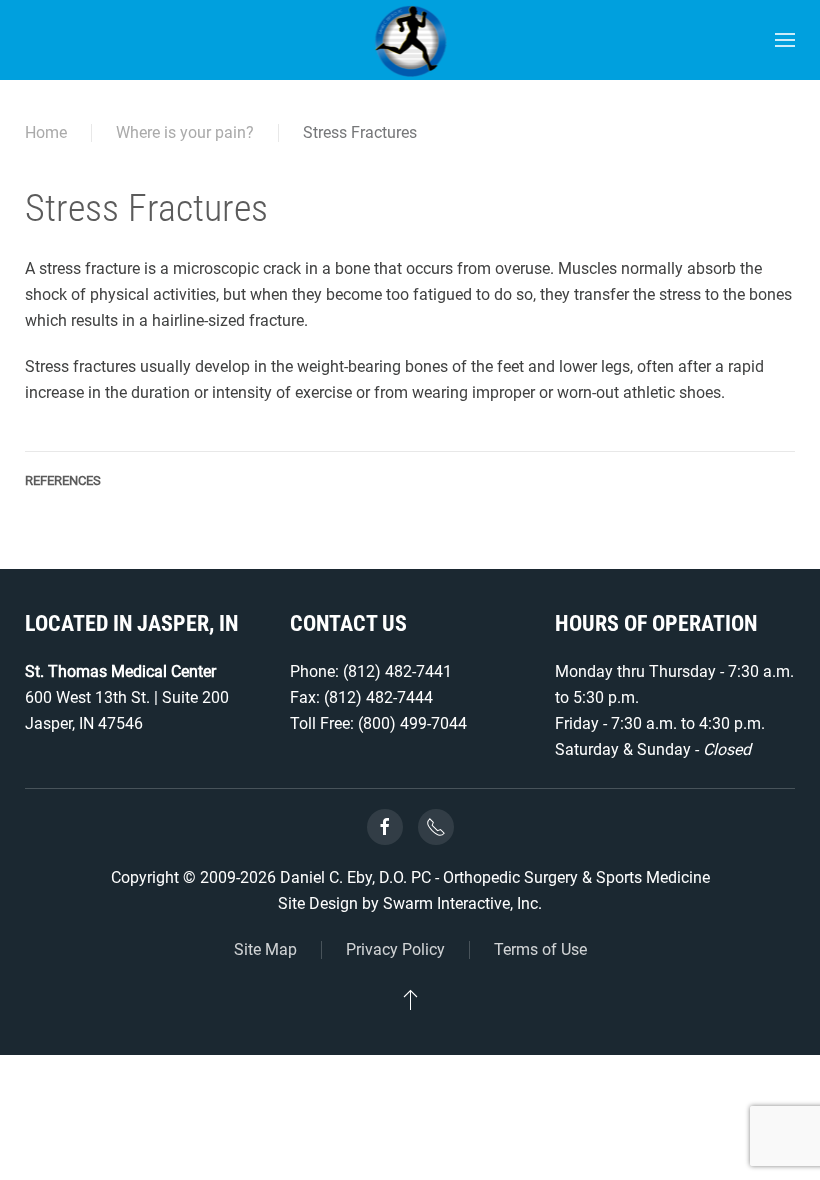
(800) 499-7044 (412, 723)
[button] (785, 40)
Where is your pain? (185, 132)
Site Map (265, 949)
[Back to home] (410, 40)
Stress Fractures (360, 132)
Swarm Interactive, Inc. (462, 903)
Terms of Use (540, 949)
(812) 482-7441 (397, 671)
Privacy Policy (395, 949)
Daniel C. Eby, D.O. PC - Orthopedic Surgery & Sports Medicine (495, 877)
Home (46, 132)
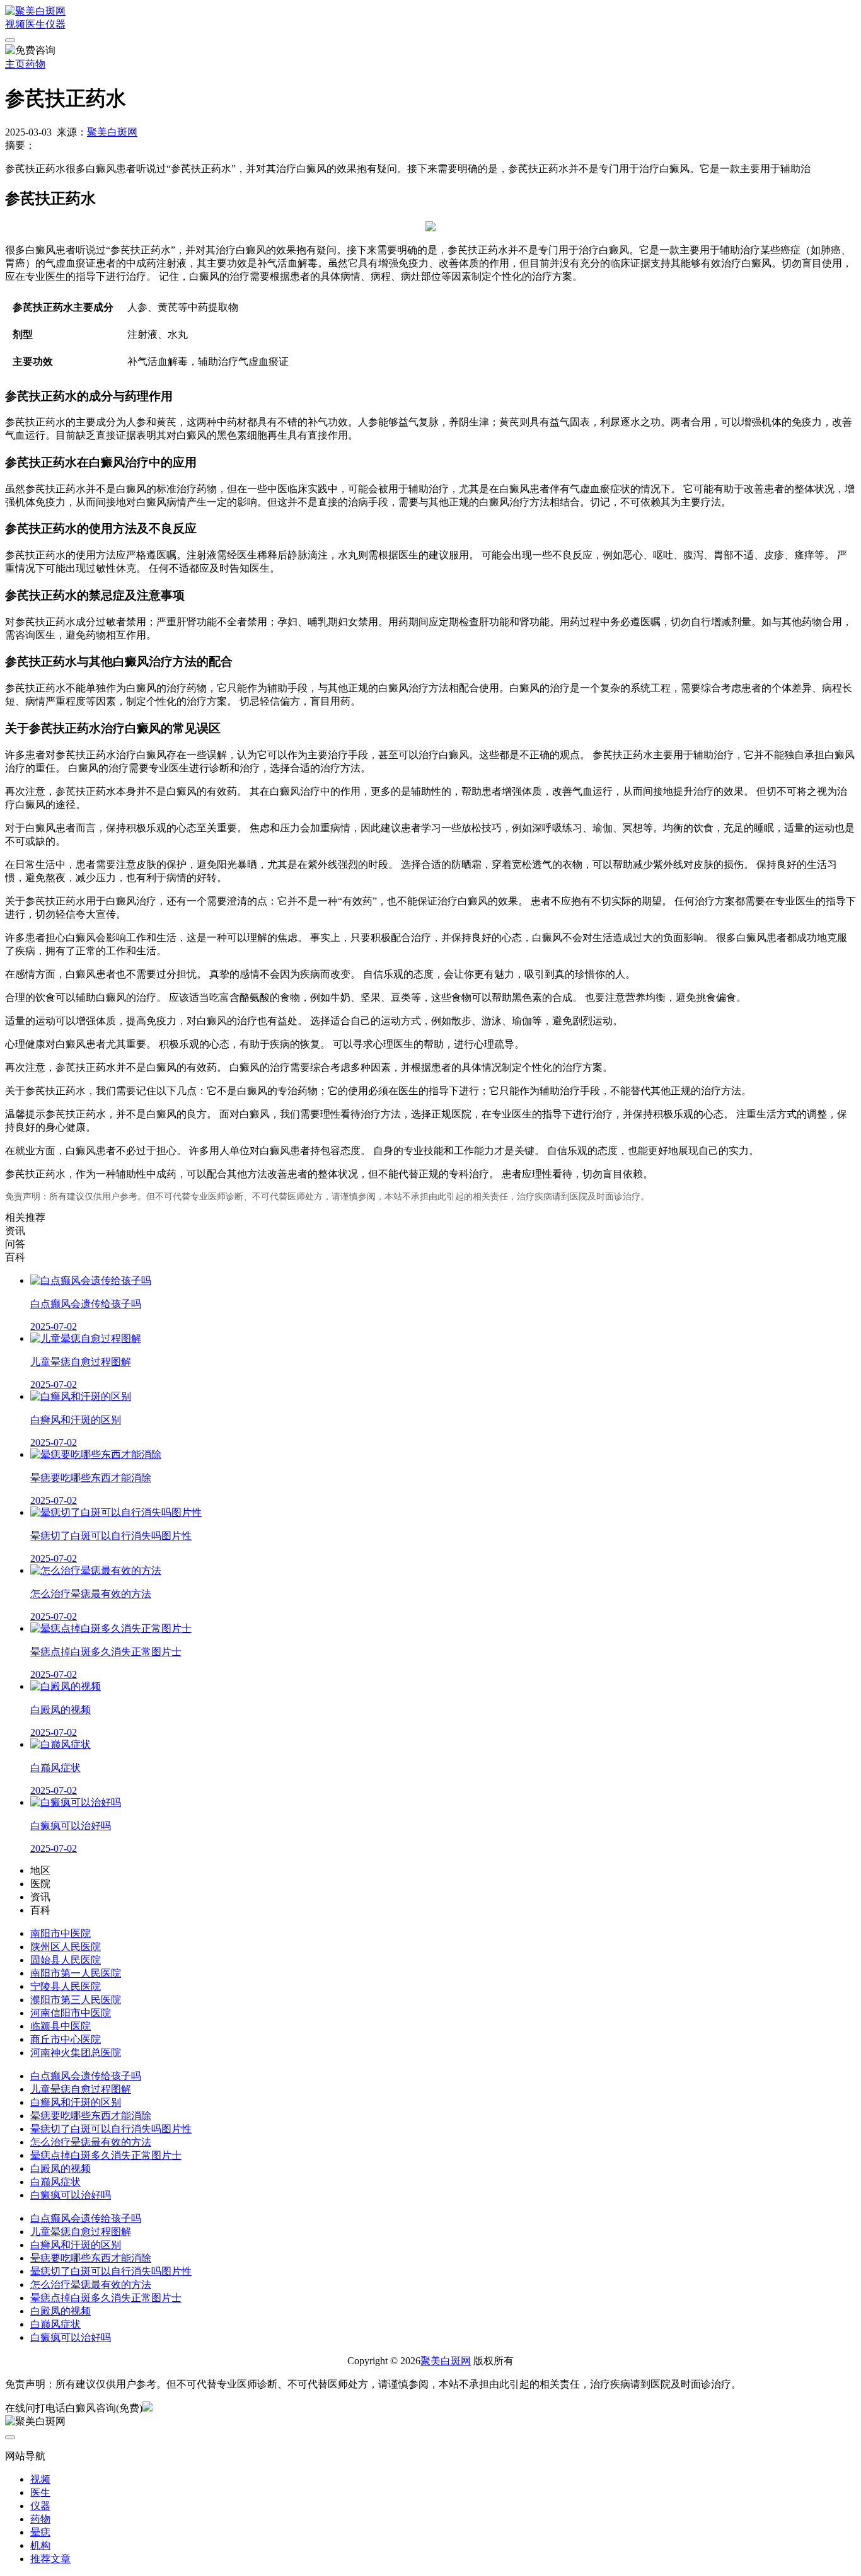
════════
The range to set down runs from the line containing "Privacy Policy (395, 949)" through the final line of the data, both ends included; give it exactly and drop the pictures.

Privacy Policy (395, 949)
Daniel C. Eby, D.O. PC - Orthopedic Surgery & Sports Medicine (495, 877)
Home (46, 132)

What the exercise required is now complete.